昼子の世界には物質としての身体があるだけで自分はなく、自分の存在とは何か、などという謎もなく、したがって生もなく死もない。夜子の世界には外から自分を見る視点がなく、したがって客観的な自分はなく、自分の謎もなく、生もなく死もない。どちらにも自我の存在はないが、二つの世界は一つにならない、まったく別々の世界です。
そこへ突然、助手のマリーから電話がかかってくる。「先生、明日、大阪の会議でお使いになる資料、間違っていました。修正しましたので、今からお宅にお届けしてもよろしいでしょうか?」まもなくマリーが現れる。「ごくろうさま。ビール飲む?」夜子は昼子の顔になっていう。「私、お酒だめなんです」「あら、じゃあ、コーヒーいれるわね」おかまいなく、というマリーのためにコーヒーを入れていっしょに飲む。ああ、私はもう一杯ビール飲みたかったのに、でも酒を飲まない部下の前で一人だけがぶがぶ飲んで横暴な上司みたいに見られるのもいやだし、と夜子=昼子は思う。
マリーが登場してこういう場面になると、夜子=昼子は、自分というものを強く意識している。この世界では、夜子=昼子、マリー、ビール、という三者が世界を構成する。その世界で、夜子=昼子は、自分のためにビールを飲む快楽を想像したり、マリーから見て自分がどう見えるかという想像のもとにそれを断念したりする。マリーが自分を見ている以上、彼女の目に自分がどう映るかを油断なく想像して、自分の動きを操作していなければ、自分の評判が悪くなって損をしてしまう恐れがある。こうなると、はっきりとこの世界の中に自分がいる。これは、私たちが毎日生きている現実世界そのものですね。自分があり、他人があり、生もあり、死もある。しかし、(拙稿の見解が述べるように)そういうようなこの世界は、人の目に映る自分という作られた錯覚が作り出すバーチャルな世界だ、ともいえます。
昼子の世界。夜子の世界。夜子=昼子の世界。どれが本物なのか? 私たちが目の前に見ている、現にここにあると感じているこの世界は、本当はどの世界なのか?
科学が描くような物質だけでできている世界。自分の感じることだけからできている世界。他人の目で見た自分を自分で見ながら自分を操縦している世界。どれも、私たちは現実と感じる。ここで、現実はひとつのはずだからと思えば、この三種類の世界を同じものとみなしたくなる。これらを同じものとみなしてしまえば「世界は、はっきりとここにあるし、私は、はっきりとその中にいる」と思える。これは、まあ、私たちがいつも、ふつうに考えていることです。

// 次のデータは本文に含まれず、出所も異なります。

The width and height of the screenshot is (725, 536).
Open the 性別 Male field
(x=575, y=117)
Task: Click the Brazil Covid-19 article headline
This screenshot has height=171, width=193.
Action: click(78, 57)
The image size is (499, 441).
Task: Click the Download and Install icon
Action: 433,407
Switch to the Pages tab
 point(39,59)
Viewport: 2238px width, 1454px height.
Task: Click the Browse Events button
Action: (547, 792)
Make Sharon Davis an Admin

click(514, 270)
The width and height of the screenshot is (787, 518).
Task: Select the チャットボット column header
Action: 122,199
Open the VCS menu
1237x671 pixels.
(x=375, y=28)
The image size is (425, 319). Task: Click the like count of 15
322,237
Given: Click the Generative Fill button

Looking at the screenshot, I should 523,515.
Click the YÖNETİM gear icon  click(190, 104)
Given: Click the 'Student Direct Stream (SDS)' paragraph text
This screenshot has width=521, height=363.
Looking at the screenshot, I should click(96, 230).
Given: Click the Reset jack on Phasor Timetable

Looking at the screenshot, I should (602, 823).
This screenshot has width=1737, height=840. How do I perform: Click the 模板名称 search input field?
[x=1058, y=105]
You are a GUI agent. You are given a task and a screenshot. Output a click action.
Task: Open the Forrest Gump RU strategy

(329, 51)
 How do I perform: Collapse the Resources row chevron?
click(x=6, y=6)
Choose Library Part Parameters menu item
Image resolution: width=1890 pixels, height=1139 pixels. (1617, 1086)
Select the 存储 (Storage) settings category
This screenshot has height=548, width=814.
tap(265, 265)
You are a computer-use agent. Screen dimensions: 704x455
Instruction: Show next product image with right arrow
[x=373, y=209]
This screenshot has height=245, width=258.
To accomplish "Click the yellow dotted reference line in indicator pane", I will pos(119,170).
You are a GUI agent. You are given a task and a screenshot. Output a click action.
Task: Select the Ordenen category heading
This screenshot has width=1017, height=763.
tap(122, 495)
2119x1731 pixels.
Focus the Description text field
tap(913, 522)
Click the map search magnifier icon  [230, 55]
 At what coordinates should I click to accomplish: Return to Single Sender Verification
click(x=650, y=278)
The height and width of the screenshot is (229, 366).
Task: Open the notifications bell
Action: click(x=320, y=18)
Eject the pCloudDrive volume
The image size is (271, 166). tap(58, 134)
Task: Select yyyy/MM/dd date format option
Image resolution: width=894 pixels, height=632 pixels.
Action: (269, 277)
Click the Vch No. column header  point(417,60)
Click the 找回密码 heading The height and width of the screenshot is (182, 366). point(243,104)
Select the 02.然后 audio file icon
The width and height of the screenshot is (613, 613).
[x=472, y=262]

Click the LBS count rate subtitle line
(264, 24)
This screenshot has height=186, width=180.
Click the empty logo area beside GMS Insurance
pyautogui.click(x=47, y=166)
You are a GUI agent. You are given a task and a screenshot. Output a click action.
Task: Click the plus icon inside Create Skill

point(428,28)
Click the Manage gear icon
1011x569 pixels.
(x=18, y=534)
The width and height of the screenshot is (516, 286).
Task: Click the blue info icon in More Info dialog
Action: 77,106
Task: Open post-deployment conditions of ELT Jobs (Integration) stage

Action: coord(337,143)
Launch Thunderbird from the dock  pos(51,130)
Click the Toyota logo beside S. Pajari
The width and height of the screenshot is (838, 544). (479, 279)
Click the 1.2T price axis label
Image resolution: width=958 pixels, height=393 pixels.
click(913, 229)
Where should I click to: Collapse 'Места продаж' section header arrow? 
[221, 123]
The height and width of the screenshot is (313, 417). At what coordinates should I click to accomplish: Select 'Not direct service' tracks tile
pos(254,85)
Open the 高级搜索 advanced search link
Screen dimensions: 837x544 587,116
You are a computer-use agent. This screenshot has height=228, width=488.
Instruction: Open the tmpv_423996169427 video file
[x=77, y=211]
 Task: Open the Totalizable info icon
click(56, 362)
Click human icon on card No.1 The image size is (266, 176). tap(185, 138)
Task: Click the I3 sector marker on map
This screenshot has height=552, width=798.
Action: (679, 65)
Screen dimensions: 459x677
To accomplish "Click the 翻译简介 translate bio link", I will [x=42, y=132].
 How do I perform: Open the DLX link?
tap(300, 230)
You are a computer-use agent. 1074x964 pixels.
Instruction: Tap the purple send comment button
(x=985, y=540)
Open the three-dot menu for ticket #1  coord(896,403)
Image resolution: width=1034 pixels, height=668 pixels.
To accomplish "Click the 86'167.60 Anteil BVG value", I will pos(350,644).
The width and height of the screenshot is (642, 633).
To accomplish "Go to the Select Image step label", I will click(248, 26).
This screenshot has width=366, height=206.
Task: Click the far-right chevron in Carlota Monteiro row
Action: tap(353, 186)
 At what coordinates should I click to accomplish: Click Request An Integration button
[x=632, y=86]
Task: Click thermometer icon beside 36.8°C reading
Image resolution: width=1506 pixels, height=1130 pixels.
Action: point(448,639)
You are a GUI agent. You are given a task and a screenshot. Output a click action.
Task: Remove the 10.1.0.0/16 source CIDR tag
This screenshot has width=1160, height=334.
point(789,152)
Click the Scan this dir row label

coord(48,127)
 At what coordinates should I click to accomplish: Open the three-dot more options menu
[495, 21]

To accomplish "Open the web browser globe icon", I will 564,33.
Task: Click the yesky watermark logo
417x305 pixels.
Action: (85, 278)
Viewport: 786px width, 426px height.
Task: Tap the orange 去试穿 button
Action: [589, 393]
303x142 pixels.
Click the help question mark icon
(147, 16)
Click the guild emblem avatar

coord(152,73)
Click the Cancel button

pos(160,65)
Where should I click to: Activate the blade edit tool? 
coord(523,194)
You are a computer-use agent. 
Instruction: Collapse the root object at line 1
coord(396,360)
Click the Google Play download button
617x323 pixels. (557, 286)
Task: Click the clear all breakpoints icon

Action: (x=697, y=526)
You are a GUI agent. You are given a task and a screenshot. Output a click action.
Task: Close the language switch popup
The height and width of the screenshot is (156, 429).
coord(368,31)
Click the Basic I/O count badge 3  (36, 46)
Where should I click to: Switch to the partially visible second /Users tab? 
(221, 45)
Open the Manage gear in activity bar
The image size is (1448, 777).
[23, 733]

しかし、このふつうの考え方では、同じでないものを無理やりに同じとしてしまうので、理屈がおかしくなる。自分の人体は物質でしかない。他人の人体と同じことです。それなのに、この人体だけがなぜ自分という自分にとって特別に大切なものでなければならないのか? 理由がない。この私の身体である物質とは別に、私の意識(あるいは魂)があるような気がしてしまう。たまたまこの人体に私の意識(あるいは魂)が入っているだけのような気がする。しかし、それでは物質でない意識(あるいは魂)が物質である人体を動かしているという、科学を超越した、おかしな話になってしまう(拙稿9章「意識はなぜあるのか?」)。
どうも、現実はひとつしかない、とまじめに常識的に考えていくと、どうしても矛盾に落ち込んでしまう。もう、しかたがないから、現実はひとつという前提を外してみましょう。まあ仮にですが、現実は次の三つくらいある、とする。適当に番号をふって、現実1、現実2、現実3としましょう。順不同、番号に意味はありません。
現実1=科学が描くような物質だけでできている世界が本物という現実。目に見える物質現象だけから成り立っていて、その変化のしかたは科学が解明する物質の法則に従う。
現実2=自分が感じることだけからできている世界が本物という現実。その感じ方は自分ではだいたい分かっている。
現実3=他人の目で見た自分を自分で感じながら自分を操縦している世界が本物という現実。人の心、自分の心というものが互いに影響しあって動いていく。その心の動きは、物質の法則とは違う目に見えないけれども皆がよく知っている法則にしたがって動いていく。その法則は心理学や社会科学や処世術などの研究領域。